Here are six things you might not have known about a few T’Wolves players…
Randy Foye has a tattoo of his mother on his chest:
The 22-year-old was an orphan before he started first grade. His
father, Tony Zigelo, was killed in a motorcycle accident when Foye was
3, and his mother, Regina Foye, walked out on him and his younger
brother a few weeks after Foye finished kindergarten. He was raised by
his grandmothers, Ruth Martin and Betty Foye, shuttling between their
houses in Newark.
[Foye] celebrated [his 22nd birthday] by getting a tattoo of the mother who left him on his chest.
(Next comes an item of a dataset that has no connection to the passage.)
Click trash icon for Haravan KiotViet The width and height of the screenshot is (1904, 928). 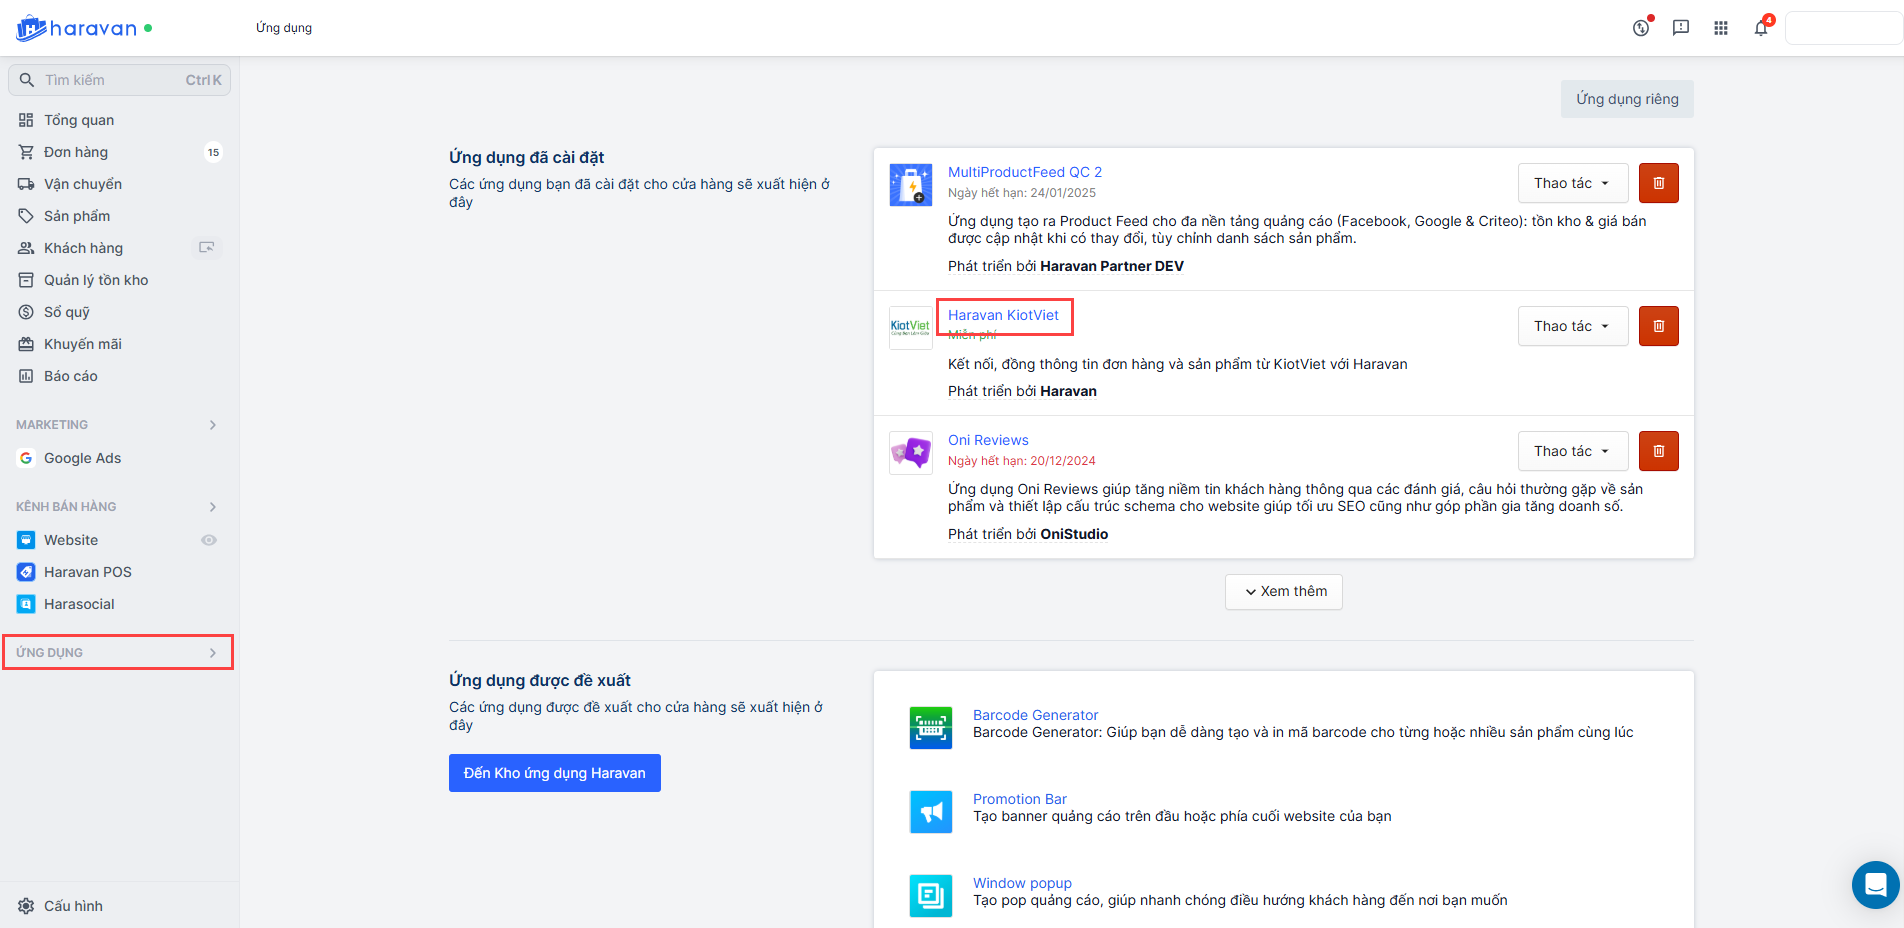[1658, 326]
“If my mom was here today, she would probably be the most important
person in my life,” he said. “I know how I treat my grandmother and I
put my grandmother in her place on a pedestal. I just felt as if I
needed something of her attached to me, so I just put her over my
heart.”
Gerald Green had part of a finger amputated when he was a kid:
Green plays with only four and a half fingers on his
shooting hand. Kid ripped his ring finger on a nail when he was about eight,
doctors were forced to amputate down to the knuckle, and Green learned to hoop
a few years later, working on getting the right touch on his jumper despite the
handicap.
Rashad McCants thinks he’s a library book:
“I would say I’m more compared to that one book in the
library that stands out, but there’s not a name on it. It’s just a big, old,
black book with no words. You open the book and you start to read and you get
more and more interested as you read.”
Big Al wishes he would have started taking basketball seriously at an earlier age:
II could change one thing about my life, I wish I could go
back to the ninth grade and work even harder on my game than I did. I feel I’d
be 10 times better than I am now if I really took it seriously in ninth grade.
I’d like to go back with the mind I have now and do it over.
Juwan Howard guest-starred in an episode of The West Wing:
Howard had a small role in The West Wing, appearing as
“Mr. Grant”, a former college basketball player currently working on
the President’s Council on Physical Fitness, where he joins a pick-up
basketball game with the fictional President Josiah Bartlet against some of his staffers when the President appeared to
be losing. It is later revealed that he won the game for the President.
And finally, some NBA players use fake names to maintain their privacy when on the road, and Ricky Davis happens to be one of those players. He uses a very well thought-out phony name: Dicky Ravis.